Underhill LJ, who gave the lead judgment in the CA, was clearly troubled by what he described as “startling” statistics, just as were the judges in the two Divisional Courts below. Nonetheless, the CA rejected UNISON’s challenge, supported by the Equality and Human Rights Commission. The statistics showing the drop in claims, coupled with evidence of how fees would affect notional claimants, were not sufficient to show that tribunal fees infringed the EU principle of effectiveness because they did not demonstrate it was “realistically unaffordable” for claimants to bring claims (Underhill LJ at §§67-75). Nor was the fees regime indirectly discriminatory, with women chosen as the relevant group to test this. Even accepting that women brought a disproportionate number of the more expensive Type B claims, the difference in fees was objectively justifiable (Underhill LJ at §§85-96). Finally, the Court rejected the challenge based on the public sector equality duty.
The UNISON case is the latest of several judicial reviews attacking restrictions on access to justice which have mostly failed. One of the problems is how a court should approach statistical evidence. Underhill LJ considered this evidence was not sufficient to show that claimants were realistically unable, rather than simply unwilling, to pay fees. This distinction is hazy, to say the least. What count as needs in a society, and thus what a person can be expected to forego to bring a tribunal claim, are hardly self-evident judgements, as reflected in the contested concepts of measuring poverty. Is a court expected to decide whether it is reasonable for a claimant to give up leisure or sport activities, a television or family celebrations, all of which more than half of the population think are necessities, before bringing a claim?

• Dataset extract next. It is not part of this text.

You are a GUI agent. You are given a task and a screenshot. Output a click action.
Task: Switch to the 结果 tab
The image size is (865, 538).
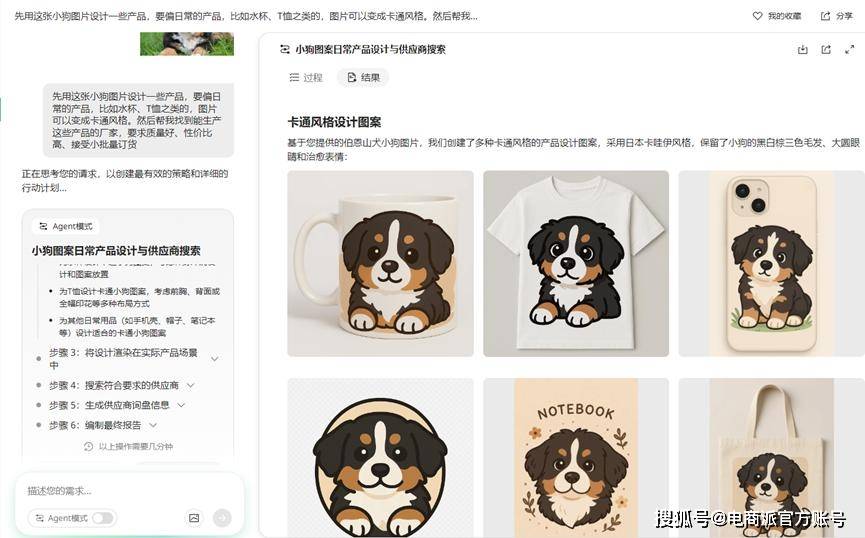pyautogui.click(x=363, y=78)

In addition, the CA’s approach means the exclusive focus is on the level of fees compared with a claimant’s resources, and not on other factors relevant to the deterrent effect of financial payments for bringing claims. It cannot capture, for example, how difficulties of proof in discrimination claims or problems of enforcement are liable to make fees an especially strong deterrent in this context. The statistics, coupled with case histories (such as evidence from CABs), may be better evidence of why fees in practice act as an insurmountable obstacle.
A mirror image problem arises in showing whether the fees regime subjects women to a “particular disadvantage” for the purpose of indirect discrimination. The Commission argued this arose from three factors: the fact that women have a greater need than men to bring sex discrimination claims – a consequence of sex discrimination being asymmetric as a social fact though not in legal form – but are no less exposed to other forms of ill-treatment at work; the higher level of fees for sex discrimination claims (Type B); and the well documented fact that women earn less than men (or share less than half of household income when in a couple), so that they have less money to pay fees. In the absence of statistics outlining the proportions of men and women bringing Type A and Type B claims, the CA relied on the limited statistics available, which tended to dictate the result that, if there were some discrimination, it was only in the higher level of fee, making justification easier to show.
The CA’s judgment demonstrates, however, the difficulty of systemic legal challenges to fees in the tribunal system. The importance of the issue revealed by the statistics cannot be over-stated. With the anomalous exception of the national minimum wage legislation, the enforcement of rights in the employment sphere is almost entirely the responsibility of individual claimants (cf. the enforcement of the Truck Acts by the factory inspectorate in the 19th Century). If they are unable (or “unwilling”) to bring claims, large questions for the delivery of social goods such as equality, non-discrimination and fairness arise. The Scottish legislature intends to abolish them as a result; the review into their effect in England and Wales has been delayed and delayed. We may now be entering a new paradigm in the history of labour law, in which a huge amount of legislation in the statute book is largely irrelevant in its practical effect – not collective laissez-faire but regulatory laissez-faire.